▸ **What you are asked to do**: The reply should consist of the line containing "This screenshot has width=1000, height=668." and all lines after it in the listing below, reproduced exactly and nothing more.

▸ **Excerpted data**:
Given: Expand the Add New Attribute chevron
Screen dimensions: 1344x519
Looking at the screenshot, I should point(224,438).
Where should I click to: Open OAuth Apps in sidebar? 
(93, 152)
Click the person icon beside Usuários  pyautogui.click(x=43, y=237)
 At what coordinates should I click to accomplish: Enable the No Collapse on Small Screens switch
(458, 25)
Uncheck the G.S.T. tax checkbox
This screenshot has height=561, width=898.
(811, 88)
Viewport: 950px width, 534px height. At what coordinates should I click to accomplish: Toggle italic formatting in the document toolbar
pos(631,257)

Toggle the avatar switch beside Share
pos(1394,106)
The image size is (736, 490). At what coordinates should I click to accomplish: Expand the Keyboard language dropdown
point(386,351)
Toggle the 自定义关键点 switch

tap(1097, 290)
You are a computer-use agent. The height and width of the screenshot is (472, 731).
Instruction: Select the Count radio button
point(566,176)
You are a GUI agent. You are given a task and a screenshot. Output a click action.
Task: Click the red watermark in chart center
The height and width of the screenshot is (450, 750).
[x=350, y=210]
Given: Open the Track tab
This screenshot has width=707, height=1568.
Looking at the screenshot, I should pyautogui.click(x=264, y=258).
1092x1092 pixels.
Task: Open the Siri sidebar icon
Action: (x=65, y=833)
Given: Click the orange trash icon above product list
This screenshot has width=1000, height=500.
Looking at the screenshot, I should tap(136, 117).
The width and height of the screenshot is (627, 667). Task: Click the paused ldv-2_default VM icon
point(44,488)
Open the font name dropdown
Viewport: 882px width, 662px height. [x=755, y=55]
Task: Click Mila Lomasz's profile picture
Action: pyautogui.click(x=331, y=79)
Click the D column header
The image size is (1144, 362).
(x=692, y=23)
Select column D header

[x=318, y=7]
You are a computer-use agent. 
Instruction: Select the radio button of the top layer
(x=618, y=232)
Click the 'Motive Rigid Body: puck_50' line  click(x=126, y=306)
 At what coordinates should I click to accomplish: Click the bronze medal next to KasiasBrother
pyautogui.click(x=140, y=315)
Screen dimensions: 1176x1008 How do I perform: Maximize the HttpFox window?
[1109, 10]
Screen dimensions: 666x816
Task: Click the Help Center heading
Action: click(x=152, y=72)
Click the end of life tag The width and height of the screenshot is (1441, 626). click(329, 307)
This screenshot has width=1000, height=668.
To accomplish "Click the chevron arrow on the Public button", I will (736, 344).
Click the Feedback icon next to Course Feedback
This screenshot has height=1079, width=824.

▸ **Result of the exercise**:
This screenshot has width=1000, height=668.
To accomplish "Click the chevron arrow on the Public button", I will (736, 344).
Click the Feedback icon next to Course Feedback
This screenshot has height=1079, width=824.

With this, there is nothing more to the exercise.